MOSCOW, May 28 (Itar-Tass) —— Moscow hopes that the United States will take a more objective and balanced approach to human rights, the Russian Foreign Ministry's Commissioner for Human Rights, Democracy and Rule of Law Konstantin Dolgov said on Monday, May 28, commenting on the U.S. Department of State’s annual Country Reports on Human Rights Practices.

“We are closely studying the U.S. Department of State’s annual Country Reports on Human Rights Practices in 2011. A preliminary analysis of the document shows that it has the same flaws that were characteristic of the previous such reports,” Dolgov said.

“We hope for more objective and balanced approaches of the American side in the field of human rights. We confirm that we remain open to the development of constructive and equal dialogue and cooperation with the U.S. in this field,” he said.

“We think that the biggest flaw in the report is the blatant misuse of the humanitarian and human rights topic for the sake of U.S. political interests, which has become customary, selective cliched assessments and active use of double standards. And it is not always clear on what sources some debatable conclusions are based,” Dolgov said.

“The human rights situation in ‘developed democracies’ is presented in a one-sided and artificially smoothed manner as always, even though many authoritative human rights organisations say that they are ridden with serious problems concerning compliance with fundamental democratic standards, including the freedom of conscience, faith, mass media, assembly, movement and others,” he said.

Dolgov stressed that “particularly baffling is the fact that Department of State experts continue to ignore numerous recommendations of international human rights organisations to the leadership of Latvia and Estonia to eliminate the problem of ‘non-citizens’, shameful for modern Europe. The situation is presented in such a way that hundreds of thousands of Russian-speaking residents of those countries, who have fallen victim to the discriminatory policy of the authorities, are to blame for having been deprived citizenship. Such approach of the authors is nothing but cynical falsification.”

The Russian Foreign Ministry believes that “the the human rights situation in the Middle East and North Africa in the context of the so-called ‘Arab Spring’ has also been presented one-sidedly. In the case of Libya, the emphasis was placed essentially on the justification of the violations of international humanitarian law and human rights that were committed by NATO during the armed operation in that country”.

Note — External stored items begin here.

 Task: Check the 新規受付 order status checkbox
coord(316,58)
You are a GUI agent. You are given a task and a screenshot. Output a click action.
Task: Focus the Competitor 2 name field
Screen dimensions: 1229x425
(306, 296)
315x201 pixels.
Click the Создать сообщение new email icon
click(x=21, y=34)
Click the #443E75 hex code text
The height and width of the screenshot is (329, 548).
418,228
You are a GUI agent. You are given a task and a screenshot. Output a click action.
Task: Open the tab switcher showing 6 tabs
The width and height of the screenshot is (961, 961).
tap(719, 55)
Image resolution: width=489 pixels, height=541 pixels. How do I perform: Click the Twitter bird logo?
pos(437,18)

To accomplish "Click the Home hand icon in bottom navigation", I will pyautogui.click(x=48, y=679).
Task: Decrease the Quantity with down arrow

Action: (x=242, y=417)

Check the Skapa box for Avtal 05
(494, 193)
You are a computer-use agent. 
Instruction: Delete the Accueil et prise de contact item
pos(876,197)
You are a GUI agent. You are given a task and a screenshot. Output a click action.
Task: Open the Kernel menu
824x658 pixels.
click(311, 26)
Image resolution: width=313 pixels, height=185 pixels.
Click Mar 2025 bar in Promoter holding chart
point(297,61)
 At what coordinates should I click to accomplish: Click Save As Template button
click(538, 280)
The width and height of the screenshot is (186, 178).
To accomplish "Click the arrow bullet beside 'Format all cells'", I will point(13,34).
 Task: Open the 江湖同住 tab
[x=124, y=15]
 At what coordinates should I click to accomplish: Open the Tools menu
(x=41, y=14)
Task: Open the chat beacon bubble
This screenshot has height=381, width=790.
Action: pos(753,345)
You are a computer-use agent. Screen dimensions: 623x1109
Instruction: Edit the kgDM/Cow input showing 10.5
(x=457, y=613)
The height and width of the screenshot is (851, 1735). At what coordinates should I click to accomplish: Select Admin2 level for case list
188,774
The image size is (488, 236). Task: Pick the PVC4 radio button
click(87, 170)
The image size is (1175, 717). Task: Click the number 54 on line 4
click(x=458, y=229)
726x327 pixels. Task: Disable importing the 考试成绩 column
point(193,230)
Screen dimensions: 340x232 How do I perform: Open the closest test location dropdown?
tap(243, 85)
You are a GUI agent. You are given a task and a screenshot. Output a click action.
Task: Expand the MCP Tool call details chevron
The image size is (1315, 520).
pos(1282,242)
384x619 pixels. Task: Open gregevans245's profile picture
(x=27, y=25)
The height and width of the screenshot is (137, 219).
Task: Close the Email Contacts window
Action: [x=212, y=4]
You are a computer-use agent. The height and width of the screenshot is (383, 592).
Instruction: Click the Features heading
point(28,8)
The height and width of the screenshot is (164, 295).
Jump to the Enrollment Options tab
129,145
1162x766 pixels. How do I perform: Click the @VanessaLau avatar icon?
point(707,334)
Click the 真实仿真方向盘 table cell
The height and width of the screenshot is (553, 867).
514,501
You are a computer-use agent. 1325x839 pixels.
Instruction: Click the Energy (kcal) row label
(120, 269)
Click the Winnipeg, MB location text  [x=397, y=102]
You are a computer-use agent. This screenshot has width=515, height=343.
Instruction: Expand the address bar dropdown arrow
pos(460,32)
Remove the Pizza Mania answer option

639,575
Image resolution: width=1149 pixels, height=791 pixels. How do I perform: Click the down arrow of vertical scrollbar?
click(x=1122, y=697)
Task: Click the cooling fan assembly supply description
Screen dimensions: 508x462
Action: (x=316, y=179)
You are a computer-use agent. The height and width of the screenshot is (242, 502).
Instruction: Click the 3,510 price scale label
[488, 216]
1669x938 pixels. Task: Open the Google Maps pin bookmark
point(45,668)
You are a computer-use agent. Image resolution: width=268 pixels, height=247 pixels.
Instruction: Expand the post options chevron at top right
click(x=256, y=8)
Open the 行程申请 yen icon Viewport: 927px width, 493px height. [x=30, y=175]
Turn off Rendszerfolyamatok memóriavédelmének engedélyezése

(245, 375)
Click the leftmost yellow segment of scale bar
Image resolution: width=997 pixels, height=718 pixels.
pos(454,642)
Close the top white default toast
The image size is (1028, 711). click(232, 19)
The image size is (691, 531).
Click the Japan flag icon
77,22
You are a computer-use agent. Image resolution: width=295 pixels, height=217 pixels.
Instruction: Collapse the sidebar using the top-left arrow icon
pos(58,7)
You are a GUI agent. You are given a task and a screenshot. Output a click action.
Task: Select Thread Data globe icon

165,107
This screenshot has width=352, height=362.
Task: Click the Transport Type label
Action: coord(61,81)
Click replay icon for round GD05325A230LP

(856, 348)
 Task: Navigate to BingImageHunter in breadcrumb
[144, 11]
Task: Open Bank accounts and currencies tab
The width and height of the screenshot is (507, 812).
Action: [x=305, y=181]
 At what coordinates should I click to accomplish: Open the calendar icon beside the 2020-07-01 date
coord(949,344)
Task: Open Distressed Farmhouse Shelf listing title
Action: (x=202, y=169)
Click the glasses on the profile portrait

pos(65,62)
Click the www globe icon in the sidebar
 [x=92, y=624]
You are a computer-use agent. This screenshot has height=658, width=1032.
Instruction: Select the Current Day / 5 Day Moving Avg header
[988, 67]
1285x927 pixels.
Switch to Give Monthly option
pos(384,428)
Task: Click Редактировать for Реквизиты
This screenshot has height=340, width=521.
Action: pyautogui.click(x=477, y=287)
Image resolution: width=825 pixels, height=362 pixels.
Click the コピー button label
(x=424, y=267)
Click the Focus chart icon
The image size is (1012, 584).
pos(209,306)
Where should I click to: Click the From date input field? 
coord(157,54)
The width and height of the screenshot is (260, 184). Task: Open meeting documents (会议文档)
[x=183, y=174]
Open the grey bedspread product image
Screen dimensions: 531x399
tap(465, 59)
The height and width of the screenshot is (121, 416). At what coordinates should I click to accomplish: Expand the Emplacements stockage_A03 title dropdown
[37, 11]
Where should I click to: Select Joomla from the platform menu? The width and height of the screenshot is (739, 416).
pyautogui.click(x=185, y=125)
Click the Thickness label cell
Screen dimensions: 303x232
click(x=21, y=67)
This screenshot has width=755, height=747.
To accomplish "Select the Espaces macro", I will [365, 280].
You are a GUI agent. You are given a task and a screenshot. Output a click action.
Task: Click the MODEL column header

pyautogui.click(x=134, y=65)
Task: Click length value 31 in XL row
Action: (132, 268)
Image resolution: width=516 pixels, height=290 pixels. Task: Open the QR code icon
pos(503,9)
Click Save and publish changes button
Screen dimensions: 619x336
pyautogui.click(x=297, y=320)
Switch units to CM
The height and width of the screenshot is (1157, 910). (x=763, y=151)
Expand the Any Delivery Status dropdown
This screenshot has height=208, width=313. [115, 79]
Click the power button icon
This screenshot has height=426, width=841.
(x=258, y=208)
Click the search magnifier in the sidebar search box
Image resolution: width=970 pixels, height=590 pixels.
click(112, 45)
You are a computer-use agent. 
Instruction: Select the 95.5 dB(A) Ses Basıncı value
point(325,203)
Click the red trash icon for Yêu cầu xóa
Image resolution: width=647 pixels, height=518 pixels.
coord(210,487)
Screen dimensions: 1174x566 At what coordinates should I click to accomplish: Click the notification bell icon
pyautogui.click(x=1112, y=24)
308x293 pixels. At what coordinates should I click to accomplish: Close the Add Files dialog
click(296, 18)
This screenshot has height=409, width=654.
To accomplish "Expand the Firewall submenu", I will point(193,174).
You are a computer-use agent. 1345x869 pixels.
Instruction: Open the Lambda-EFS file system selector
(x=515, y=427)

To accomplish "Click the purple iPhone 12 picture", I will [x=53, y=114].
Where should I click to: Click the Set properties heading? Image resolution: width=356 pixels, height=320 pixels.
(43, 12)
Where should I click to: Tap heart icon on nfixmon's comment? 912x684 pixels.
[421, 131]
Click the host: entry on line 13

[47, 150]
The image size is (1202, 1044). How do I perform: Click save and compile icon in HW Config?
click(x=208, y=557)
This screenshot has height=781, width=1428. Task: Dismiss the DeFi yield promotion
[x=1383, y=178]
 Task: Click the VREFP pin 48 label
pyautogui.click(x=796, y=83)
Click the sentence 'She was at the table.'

“The section on Russia is not objective either. Unfortunately, American partners do not want to see the large-scale work being done by the Russian leadership in the context of improving the political and judicial systems, overhauling law enforcement bodies and penitentiaries, and fighting corruption. As for human rights problems, no country is immune against them,” Dolgov said.

“In this respect, it is noteworthy that the report once again lacks analysis of the human rights situation in the United States itself, where the human rights record is far from perfect. If the authors claim that their report has global coverage, they must be consistent,” he said.